Principal research engineer in the Trustworthy Systems team, Peter Chubb, told a pre-gathering of Linux.conf.au 2019 in Christchurch that getting funding for infrastructure hardware outside of a specific piece of research is “almost impossible”.
Chubb said that the team’s infrastructure runs services for around 40 desktops and “the same number of laptops, plus around 30 development boards” for its embedded systems research.
This is growing as the number of people in the research group approaches 50, he said.
Chubb said that the team had typically tried to repurpose research hardware to run infrastructure, but this had become less possible over the years as the team’s focus had shifted.
“Back in the late 90s/early 00s, we were doing lots of server work, mostly sponsored by IBM and HP, but we’ve moved to embedded systems work so most of the research hardware we get now is prototype … boards, and you can’t easily take those and run infrastructure on them,” he said.
“Most of our hardware was last installed in the year 2000 so it’s about 18-20 years old now, and it’s dying.
“There’s a limit to how many times you can swap a power supply and still get parts over eBay.”
The need to run on boxes donated from expired research projects is one that has been in place a long time, he noted.
“As a research organisation, it’s easier to get funding for new research hardware but it’s almost impossible to get funding for infrastructure hardware,” Chubb said.
“So what that means is when we’ve got a project that uses a server, we try and spec it so that it’s going to be useful for infrastructure purposes afterwards.
“The difficulty is that when you buy a server for research, they want to cut down everything [except] for the bits you need for your research. So get a 28-core machine - fine - but it’s only got 16GB of RAM, no redundant power supplies, and no hot-swap fans.”
Chubb said it took three years of applying to secure capital expenditure to fund the purchase of a single large server that could replace some of the dying gear.
“When I applied, I went to Dell’s configure-it-yourself website and got the quote, and ordered it on that,” he said.
“But because CSIRO’s so big we got a huge corporate discount, so I bought two”.
The two new machines each have 24 cores, with 300GB RAM, 16TB of spinning disk, and two 10Gbps fibre connections linking them.
Having the two machines allowed the team to retire about a dozen older servers.
Chubb’s next goal has been to set the two machines up in a “high-ish availability” configuration, allowing services to be replicated between the two, and this was the major topic of his presentation.
“Given some excess capacity in the new machines, I decided to try to set up replication and failover, so I can bring one machine down for maintenance, and people won't notice (much),” he said in notes for his presentation.
“What I want to be able to do is plan for downtime so I can do kernel upgrades or replace a dead network card without affecting people and without coming in at ridiculous times of the morning [to do it],” he said on Monday.
“With our growing group - we’ve now got 50 people in the group relying on this infrastructure - downtime costs more.”
Chubb said he looked at open source solutions like CoroSync and Pacemaker to manage this.
However, he found that “they all seem to want you to start with three servers. We’ve got two.”

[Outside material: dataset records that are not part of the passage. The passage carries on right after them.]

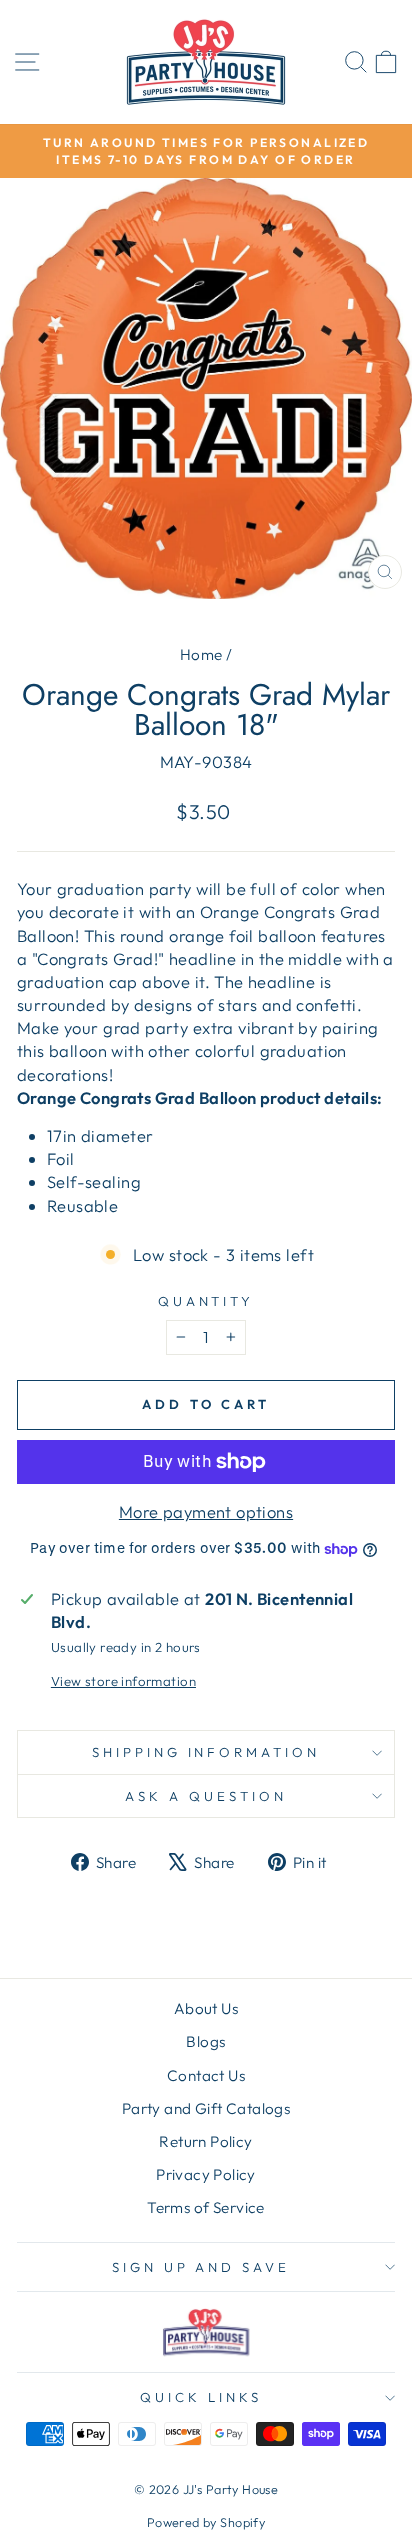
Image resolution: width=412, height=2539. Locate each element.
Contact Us (206, 2075)
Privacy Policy (206, 2174)
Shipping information (206, 1752)
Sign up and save (201, 2267)
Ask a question (206, 1796)
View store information (123, 1681)
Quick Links (201, 2397)
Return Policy (205, 2141)
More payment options (206, 1511)
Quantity (206, 1301)
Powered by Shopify (206, 2522)
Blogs (205, 2041)
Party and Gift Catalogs (206, 2108)
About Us (206, 2008)
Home (201, 654)
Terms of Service (206, 2207)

With them not seeming applicable to Trustworthy Systems’ use case, Chubb took the decision to skip over them and roll it his own solution.
“In hindsight this may have been a mistake,” he said.
“What I’m going to do is put every service in its own LXC container, replicated on the two systems, and use LsyncD which is a Linux utility that monitors file systems for changes.
“When a change happens invokes rsync to ship everything across.
“And I put some monitoring software on there so if the TFTP [Trivial File Transfer Protocol] server dies it’ll notice it’s dead and bring up the other one.
“This all seems to work in all my initial tests so I decided to do a full runtime test.”
Chubb came in early one morning to “try to shut down one machine and watch everything fail over.” The problem was that it didn’t, and by 8.15am “people started arriving at work and couldn’t do anything because they couldn’t resolve any of the machine names for the servers they used to use.”
He managed to get everything working again by 11am that day but it “was not a good experience.”
“I obviously had to go back to the drawing board and rethink how we were going to do this high-ish availability,” he said.
He had since come up with several alternatives though he noted that “the adventure continues”.